Patients will be hospitalized for 5 complete days to be counted from the time of
administration of the study drug (Each consecutive, 24-period constituting a day). The
following clinical and laboratory evaluations will be done for each of the study patients:
- Body Weight: On initial entry into the study, after initial rehydration, at “0” hour of
the study (which will coincide with administration of the study drug), and at 24 hour
intervals beginning from the time of administration of study drug.
- History and physical examination: On admission, after initial rehydration, at “0” hour
of the study, and at least once daily during hospitalization.
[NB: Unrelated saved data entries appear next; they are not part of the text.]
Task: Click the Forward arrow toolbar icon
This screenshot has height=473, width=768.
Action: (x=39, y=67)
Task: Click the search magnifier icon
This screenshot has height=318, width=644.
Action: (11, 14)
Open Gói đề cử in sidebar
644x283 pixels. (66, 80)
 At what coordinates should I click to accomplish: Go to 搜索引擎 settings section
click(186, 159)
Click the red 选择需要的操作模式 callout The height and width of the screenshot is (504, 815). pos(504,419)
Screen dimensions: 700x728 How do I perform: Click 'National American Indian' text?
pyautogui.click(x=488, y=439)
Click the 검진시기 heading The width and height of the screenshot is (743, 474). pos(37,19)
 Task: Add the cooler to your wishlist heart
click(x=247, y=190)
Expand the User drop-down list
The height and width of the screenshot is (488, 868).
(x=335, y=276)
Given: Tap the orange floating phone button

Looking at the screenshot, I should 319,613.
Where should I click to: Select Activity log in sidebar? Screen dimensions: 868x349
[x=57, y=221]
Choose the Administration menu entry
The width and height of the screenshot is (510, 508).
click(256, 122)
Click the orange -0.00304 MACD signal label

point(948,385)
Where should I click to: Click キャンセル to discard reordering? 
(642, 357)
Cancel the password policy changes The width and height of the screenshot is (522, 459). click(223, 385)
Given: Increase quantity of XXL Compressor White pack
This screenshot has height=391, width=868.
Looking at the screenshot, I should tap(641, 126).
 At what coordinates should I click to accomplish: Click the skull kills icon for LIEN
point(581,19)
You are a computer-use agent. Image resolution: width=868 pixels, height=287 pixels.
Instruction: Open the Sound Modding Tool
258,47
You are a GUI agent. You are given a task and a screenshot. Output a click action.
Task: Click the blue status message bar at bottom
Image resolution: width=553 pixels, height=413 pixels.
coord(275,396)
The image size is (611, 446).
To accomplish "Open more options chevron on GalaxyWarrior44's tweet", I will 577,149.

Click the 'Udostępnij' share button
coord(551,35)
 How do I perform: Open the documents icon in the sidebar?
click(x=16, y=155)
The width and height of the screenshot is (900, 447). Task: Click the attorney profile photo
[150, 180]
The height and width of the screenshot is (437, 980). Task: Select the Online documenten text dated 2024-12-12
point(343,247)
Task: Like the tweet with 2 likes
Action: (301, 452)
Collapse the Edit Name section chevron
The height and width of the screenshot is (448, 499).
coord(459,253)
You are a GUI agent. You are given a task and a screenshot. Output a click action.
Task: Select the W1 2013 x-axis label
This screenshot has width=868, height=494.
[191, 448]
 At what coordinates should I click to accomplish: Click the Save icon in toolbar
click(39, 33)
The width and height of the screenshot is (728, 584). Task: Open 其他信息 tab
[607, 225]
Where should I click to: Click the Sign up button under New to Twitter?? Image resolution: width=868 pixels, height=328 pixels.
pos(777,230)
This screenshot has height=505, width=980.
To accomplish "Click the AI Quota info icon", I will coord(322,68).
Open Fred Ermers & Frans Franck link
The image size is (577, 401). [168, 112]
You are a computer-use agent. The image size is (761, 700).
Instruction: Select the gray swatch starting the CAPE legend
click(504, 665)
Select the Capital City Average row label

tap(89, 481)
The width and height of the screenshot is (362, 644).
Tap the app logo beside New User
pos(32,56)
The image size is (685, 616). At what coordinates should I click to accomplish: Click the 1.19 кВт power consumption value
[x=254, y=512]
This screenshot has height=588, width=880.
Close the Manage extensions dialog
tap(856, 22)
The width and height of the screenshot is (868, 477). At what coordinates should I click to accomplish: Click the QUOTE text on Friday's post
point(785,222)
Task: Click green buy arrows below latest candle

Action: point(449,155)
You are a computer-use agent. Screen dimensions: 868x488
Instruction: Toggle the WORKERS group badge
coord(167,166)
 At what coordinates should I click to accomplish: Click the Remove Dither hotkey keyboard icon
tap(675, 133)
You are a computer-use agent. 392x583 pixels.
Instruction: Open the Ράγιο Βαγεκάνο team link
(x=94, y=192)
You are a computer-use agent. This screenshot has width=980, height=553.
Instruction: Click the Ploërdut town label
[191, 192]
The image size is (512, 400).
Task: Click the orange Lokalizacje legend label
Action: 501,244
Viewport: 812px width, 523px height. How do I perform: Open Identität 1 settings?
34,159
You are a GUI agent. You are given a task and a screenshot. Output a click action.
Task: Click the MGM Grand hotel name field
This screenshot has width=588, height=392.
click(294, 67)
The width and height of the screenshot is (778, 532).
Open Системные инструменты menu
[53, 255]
This will also include
evaluation for potential adverse events.
- Vital signs: Oral temperature, pulse and respiratory rates, and blood pressures will be
recorded on admission (dehydrated), after rehydration, at the end of the 4-hour
observation period (“0” hour of the study), and every 6 hours after administration of
the study drug.
- Measurement of stool volume: Will be done for the rehydration period, the four hour
observation period, and for each 6-hour period after administration of study drug.
- Characterization of stool: Individual stool will be categorized as either watery or soft
or formed; the worst stool character of each 6 hour study period will be used to
categorize that time period.
- Stool culture for V. cholerae O1, O139 and non-Ol; and Shigella and Salmonella: Will be
done on admission, on study day two and at follow up.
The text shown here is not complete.